I ordered my PTFE rods from Direct plastics and they arrived with an enclosed bag of haribo sweets (nice marketing guys!). I chose 50mm and 30mm diameters respectively. This was mainly based on the availability of tools to drill out the centre of the rods. I would normally use a high speed spade bit to cut larger diameter holes, but the long point on those bits would prevent me from getting the tight aperture that I wanted. I settled on a MAD (Multi Angle Drill) bit. These were available in multiple sizes and have only a small centering point that would allow me to get the shape that I wanted, and, align the centre holes nicely. MAD drill bit set:
As you can see from the above image they have very small centre points.
The next was the choice of glassware. Everything had to be borosilicate glass (Pyrex) to withstand the heat without shattering.

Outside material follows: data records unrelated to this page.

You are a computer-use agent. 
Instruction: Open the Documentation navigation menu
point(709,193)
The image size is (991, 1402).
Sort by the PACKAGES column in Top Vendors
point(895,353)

I chose a wide necked 500ml Erlenmeyer flask because of its wide base which would give stability and good heat contact with the hotplate. As this is going to be top heavy I opted for a lab stand to securely hold the flask in place.

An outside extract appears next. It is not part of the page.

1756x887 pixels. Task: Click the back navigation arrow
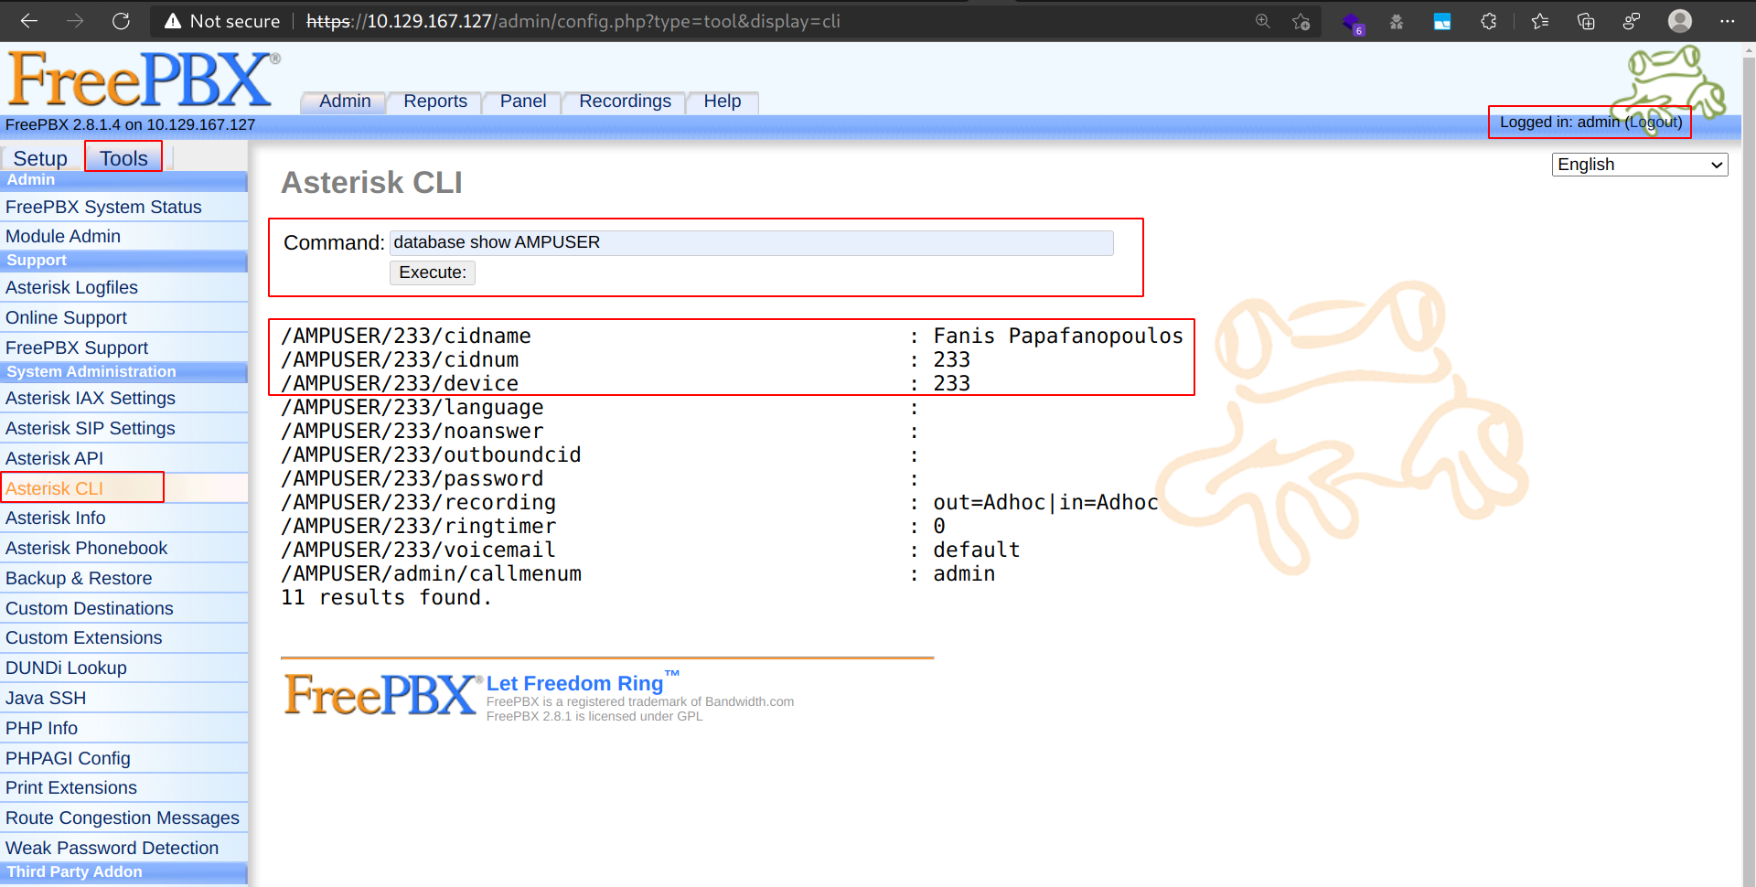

Nitic acid vapour is highly corrosive to items such as rubber, but I couldn't find suitable bungs to resist the acid, so I was leaning to machining down the 50mm rod on a lathe to give me a plug that I could insert into the mouth of the flask and seal with Viton o-rings. This would mean laying my hands on a lathe, and as this was a proof of concept I decided to forgo the new toy and use a rubber stopper instead. This would degrade, but they are cheap and I should get a few uses out of it.
One of my next problems is how to seal the glass tubes delivering and draining the acid into the PTFE. The drain was a problem because I would be taking it out from an angle. I came up with the idea of using a plug cutter. This is normally used to cut a small plug of wood to cover over a screw hole. Normally you would drill it into a piece of wood and then snap off the plug. I figured that if I used it in the PTFE I could then drill through the middle of the plug into the centre cavity, and then slip my drain tube over the plug. See below.
Detail of main body showing viton gasket around
delivery capillary and plug cut drain port.
As for the glass tubes I'm planning to use a 0.8mm inside diameter capillary tube for the acid delivery which should give me a nice fine jet, and a 10mm outside diameter for the drain.
As I mentioned earlier Viton comes in a variety of grades. The only one that would appear to consistantly resist hot concentrated nitric acid is Viton ETP 600-S also known as Viton extreme.
As it turns out Viton Extreme is also rare as rocking horse s**t. One supplier I called said, and I quote: "No F*****g chance". Another said they could only order the minimum order from Dupont and that was 940mm square 1mm thick and cost 1700 quid, plus VAT, plus delivery. I managed to track down a supplier that would supply me with a 200mm square 2mm thick for about 200 pounds. Not cheap, but as I only needed to use a small piece at a time and I could re-use it on another chip if I needed the same size aperture.
So at this point various packages are converging on Aperture Labs from various parts of the UK. Once everything arrives and I start construction I'll document this in another post.